- Opening Delimiter -
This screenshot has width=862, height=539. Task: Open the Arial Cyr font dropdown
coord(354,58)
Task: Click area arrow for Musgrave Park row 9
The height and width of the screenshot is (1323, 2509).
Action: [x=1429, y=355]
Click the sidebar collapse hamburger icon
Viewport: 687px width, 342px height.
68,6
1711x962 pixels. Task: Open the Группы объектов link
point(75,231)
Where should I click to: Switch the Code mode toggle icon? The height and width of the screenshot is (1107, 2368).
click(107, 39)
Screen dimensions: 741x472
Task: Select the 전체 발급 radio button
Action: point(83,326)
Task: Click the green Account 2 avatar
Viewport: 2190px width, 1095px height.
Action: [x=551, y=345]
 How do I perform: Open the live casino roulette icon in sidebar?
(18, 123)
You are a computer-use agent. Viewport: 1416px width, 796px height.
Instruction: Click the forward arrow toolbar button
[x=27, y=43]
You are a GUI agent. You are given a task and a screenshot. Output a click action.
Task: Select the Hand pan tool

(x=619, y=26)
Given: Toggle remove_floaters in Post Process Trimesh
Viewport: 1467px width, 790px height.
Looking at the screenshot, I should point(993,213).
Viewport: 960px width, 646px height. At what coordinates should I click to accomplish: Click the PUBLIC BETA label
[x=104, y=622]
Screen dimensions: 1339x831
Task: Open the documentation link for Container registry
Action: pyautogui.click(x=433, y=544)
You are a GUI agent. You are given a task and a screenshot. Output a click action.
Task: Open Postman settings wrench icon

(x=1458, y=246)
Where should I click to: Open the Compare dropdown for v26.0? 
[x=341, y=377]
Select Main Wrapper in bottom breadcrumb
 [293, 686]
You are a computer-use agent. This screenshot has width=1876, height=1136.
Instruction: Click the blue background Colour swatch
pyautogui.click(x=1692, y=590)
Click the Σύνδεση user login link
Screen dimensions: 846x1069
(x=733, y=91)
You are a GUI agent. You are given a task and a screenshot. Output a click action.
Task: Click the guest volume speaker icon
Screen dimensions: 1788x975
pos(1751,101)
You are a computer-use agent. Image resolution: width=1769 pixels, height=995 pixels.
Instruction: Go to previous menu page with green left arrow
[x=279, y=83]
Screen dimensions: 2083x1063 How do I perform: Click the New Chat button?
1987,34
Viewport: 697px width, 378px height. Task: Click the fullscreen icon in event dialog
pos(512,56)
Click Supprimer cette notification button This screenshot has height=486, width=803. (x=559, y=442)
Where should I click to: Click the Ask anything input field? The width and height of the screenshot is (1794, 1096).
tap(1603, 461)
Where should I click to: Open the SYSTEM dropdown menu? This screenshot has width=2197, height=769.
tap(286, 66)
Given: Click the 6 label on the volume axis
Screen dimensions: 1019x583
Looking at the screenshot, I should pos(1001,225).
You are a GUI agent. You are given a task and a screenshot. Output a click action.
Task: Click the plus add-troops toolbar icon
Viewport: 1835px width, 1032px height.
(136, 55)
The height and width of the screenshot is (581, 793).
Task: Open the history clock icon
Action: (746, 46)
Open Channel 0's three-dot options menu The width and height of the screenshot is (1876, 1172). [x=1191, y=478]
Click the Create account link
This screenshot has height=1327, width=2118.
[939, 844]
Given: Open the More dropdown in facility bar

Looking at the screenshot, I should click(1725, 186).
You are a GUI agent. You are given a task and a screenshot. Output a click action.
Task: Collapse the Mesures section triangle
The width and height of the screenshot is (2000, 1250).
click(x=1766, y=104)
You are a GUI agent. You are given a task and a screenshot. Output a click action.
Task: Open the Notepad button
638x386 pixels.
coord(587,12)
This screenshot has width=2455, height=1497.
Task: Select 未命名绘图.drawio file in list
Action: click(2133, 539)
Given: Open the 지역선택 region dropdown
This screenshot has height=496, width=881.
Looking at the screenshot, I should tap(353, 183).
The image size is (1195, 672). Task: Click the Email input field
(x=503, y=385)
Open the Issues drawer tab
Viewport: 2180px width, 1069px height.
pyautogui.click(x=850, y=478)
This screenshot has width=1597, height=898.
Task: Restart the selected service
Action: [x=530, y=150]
- Closing Delimiter -
YOUR GOAL: If a line in the records contains "computer", report it.

RESPONSE:
You are a computer-use agent. Viewport: 1416px width, 796px height.
You are a computer-use agent. This screenshot has width=1876, height=1136.
You are a computer-use agent. Image resolution: width=1769 pixels, height=995 pixels.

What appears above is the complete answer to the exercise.